Phoenix, “Alpha Zulu”

This seventh LP grabs the French rockers’ usual bag of pop tricks and gives it a good shake, the 10 tracks breezing by with little room to stop and contemplate the contours of each one.
Reviews

Phoenix, Alpha Zulu

This seventh LP grabs the French rockers’ usual bag of pop tricks and gives it a good shake, the 10 tracks breezing by with little room to stop and contemplate the contours of each one.

Words: Kyle Lemmon

November 02, 2022

Phoenix
Alpha Zulu
GLASSNOTE/LOYAUTÉ

Of course the French foursome Phoenix recorded Alpha Zulu at the Musée des Arts Decoratifs, inside the Louvre in Paris. Vocalist Thomas Mars, bassist Deck D’Arcy, and guitarists (and brothers) Christian Mazzalai and Laurent Brancowitz holed up in a custom-built studio space in a private section of the world-renowned museum and spun up their seventh collection of indie-pop songs with plenty of glowing synthesizers and electric guitars. They recorded most of the album while the museum was closed to the public during the COVID lockdown.
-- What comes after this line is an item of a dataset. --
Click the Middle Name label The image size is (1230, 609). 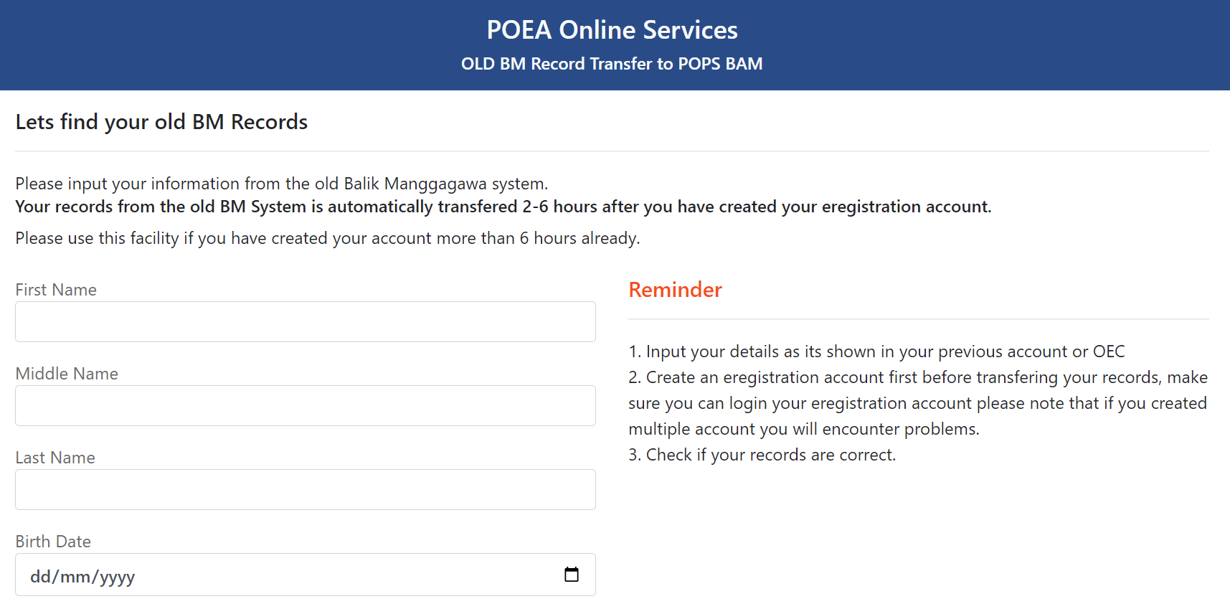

Alpha Zulu often grabs the veteran rock band’s usual bag of pop tricks and gives it a good shake. Some positive and negative elements remain on the floor from their last two albums, 2017’s Ti Amo and 2013’s Bankrupt!, but at least the 10 tracks breeze by with little room to stop and contemplate the contours of each one. This is probably their most solid attempt at a style shakeup since 2009’s breakout Wolfgang Amadeus Phoenix, which still remains their high bar to clear.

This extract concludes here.